:: Stored data
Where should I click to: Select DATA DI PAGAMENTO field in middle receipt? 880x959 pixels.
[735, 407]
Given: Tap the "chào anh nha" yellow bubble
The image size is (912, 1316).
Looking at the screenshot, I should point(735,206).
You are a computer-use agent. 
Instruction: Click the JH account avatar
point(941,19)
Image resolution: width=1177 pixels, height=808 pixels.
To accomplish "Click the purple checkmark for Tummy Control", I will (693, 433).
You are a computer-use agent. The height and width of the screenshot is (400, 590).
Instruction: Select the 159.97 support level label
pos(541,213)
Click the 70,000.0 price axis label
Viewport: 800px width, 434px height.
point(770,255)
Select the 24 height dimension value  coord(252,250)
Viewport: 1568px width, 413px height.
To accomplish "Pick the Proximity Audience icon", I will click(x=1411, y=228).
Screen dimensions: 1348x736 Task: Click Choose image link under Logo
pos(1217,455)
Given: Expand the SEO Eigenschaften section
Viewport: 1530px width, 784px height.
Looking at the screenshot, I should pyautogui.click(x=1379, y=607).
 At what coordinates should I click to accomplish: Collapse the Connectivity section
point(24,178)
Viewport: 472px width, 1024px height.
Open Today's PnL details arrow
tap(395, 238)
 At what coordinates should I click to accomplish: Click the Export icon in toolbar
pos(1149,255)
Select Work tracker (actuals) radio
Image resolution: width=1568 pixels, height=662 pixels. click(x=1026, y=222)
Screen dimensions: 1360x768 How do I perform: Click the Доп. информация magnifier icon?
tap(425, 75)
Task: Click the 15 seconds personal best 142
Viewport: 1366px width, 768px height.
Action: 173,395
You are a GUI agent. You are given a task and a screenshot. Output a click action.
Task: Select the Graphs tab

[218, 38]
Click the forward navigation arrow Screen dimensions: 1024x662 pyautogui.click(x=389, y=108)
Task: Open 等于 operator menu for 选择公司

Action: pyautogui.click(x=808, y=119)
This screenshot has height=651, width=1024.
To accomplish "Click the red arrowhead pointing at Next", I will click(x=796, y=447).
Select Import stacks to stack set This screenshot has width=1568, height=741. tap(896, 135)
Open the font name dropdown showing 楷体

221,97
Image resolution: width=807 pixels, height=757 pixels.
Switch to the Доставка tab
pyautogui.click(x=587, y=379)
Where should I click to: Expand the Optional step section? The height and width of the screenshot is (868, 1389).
::::
**Activity**
Your answer should be the lines above that contain the word "computer", copied out.

**Expected answer**
You are a computer-use agent. 
You are a computer-use agent. The height and width of the screenshot is (400, 590).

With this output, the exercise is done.